◆ Assignment
Set out each line from the following listing that includes the word "icon".

◆ Recorded data
□ □ □ □

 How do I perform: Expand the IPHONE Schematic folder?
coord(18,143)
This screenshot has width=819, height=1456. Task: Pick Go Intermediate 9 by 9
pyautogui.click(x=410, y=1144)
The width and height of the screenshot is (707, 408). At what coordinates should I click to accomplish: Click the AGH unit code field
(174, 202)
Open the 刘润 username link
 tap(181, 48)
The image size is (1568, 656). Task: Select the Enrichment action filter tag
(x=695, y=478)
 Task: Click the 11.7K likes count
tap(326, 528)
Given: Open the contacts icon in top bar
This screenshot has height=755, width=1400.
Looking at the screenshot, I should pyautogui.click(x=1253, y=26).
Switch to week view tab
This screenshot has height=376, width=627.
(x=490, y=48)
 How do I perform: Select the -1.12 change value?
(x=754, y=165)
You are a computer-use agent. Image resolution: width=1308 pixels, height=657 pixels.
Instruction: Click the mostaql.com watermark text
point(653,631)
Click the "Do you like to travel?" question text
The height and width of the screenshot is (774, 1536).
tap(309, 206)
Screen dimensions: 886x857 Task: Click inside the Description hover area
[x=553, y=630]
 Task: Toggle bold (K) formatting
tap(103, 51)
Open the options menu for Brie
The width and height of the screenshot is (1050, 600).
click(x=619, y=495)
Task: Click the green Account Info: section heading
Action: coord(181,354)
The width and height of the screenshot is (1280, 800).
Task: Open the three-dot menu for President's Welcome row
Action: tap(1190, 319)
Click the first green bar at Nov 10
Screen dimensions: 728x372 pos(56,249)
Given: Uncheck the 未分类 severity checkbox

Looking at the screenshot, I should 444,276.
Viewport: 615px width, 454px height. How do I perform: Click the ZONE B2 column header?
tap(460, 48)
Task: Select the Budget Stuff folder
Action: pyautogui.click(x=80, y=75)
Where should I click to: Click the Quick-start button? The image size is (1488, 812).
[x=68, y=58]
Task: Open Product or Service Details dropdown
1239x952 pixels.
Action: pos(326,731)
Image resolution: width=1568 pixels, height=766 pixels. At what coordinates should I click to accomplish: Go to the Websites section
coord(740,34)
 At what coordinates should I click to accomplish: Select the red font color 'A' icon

□ □ □ □

◆ Solution to this exercise
Given: Open the contacts icon in top bar
 At what coordinates should I click to accomplish: Select the red font color 'A' icon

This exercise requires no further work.